Imagine Falabay, a remote place in Scotland where Nature brooks no quarter, where the land and the sea have offered only meager employment for centuries, where an older generation still takes pride in speaking Gaelic and where, in a winking concession to the times, the bellwether ram has been replaced by an ewe on the Macleod croft now being worked by a handsome but stubborn weaver named John.
Imagine that John, the father for whom you have been named even though everyone calls you Cal (your middle name) has guilt-tripped you into coming home from a life of listless couch surfing in Glasgow after graduating from fashion school because your gran's feet have turned purple.
Imagine returning to an insular community where everyone is hiding something but there aren't many secrets except one that has been kept in your own home. Where John, who leads the congregation in song on Sundays, punches you in the face because you've bleached your already dyed long hair with peroxide instead of cutting it before accompanying him to church.
His father put all his faith in the Presbyterian penicillin. For whatever ailed you there was only one cure: work and prayer.
Imagine you've brought Ella, the grandmother who raised you, an unusual gift because she loved teaching you filthy expressions as you beach combed together during your childhood, when your discerning eye for subtle gradations of color told your father one thing and her another.
By now, you've probably guessed that Cal carries the Macleod family secret. Not so fast. Douglas Stuart pulls the rug out from under the reader, if not his title characters, almost immediately with an omniscient revelation less about sexual orientation than the very real and sometimes cringey costs of hiding it.
To pay off Cal's student debt, John forces his battered son to help him weave the wool they gather from their flock even though Scottish law allows only one person per croft to work a single loom as a form of quality control. After passing inspection, their work--which is indistinguishable, even to expert eyes--officially becomes Harris tweed, named for one of the islands in the Outer Hebrides.
In middle age, I outgrew a brown sports jacket made of the same material, ignorant of its origins until now. My own father called it "snazzy," his highest form of sartorial praise. I lamented donating the jacket to the Salvation Army as much as I loved Stuart's novel, which is just as intricately and colorfully woven, even if its resolution--which appears to have been engineered by a martyred saint weaned on romantic comedy--does defy credulity a wee bit.

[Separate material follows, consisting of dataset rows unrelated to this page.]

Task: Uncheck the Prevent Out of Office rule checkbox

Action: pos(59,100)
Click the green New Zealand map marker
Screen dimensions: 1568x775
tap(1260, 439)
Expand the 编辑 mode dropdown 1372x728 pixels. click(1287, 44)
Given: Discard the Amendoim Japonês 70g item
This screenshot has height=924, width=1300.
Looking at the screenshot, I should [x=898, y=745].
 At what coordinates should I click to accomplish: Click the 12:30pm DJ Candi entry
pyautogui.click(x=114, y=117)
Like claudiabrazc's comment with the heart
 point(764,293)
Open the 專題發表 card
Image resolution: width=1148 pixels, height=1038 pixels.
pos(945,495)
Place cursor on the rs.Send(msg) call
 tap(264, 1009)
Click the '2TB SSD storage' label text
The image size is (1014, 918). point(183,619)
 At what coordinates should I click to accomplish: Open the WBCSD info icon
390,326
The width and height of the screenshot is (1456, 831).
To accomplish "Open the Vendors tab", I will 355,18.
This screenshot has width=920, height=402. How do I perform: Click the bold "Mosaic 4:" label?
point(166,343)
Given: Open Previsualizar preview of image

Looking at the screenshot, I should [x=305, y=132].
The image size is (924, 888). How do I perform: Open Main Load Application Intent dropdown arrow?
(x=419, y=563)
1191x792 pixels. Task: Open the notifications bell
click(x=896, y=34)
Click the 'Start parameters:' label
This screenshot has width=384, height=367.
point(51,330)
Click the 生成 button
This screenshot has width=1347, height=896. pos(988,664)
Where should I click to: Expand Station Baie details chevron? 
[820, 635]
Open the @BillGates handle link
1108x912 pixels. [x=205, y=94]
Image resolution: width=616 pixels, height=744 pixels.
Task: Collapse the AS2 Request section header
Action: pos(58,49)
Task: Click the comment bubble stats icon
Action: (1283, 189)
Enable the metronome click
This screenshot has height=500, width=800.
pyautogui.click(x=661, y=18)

But before then, Stuart thrusts the reader into a pre-internet world where rural "benders"--men who have sex with men--don't think of themselves as gay. Cal discovers his sexuality by watching videotapes with Doll, whose family isn't as religious as John.
He had liked the T’s best. T for Top Gun or Total Recall or Terminator. And it was on a November afternoon, when Arnold Schwarzenegger first landed naked in a car park overlooking LA, that Cal sat with one of Mrs Macdonald’s cushions clamped over his lap. He lied to Doll about having diarrhoea, then he went home and prayed for forgiveness, crouching behind the sunken caravan.
(No wonder queer Scots seem so hung up on masculinity! See also Half-Man.)
College cures Cal of the need to pray, and he learns something from a friend with benefits who proposes they live together after graduation.
Sammy was the opposite of his father in all things, and the moment he had realised this was the moment he realised he could never love him.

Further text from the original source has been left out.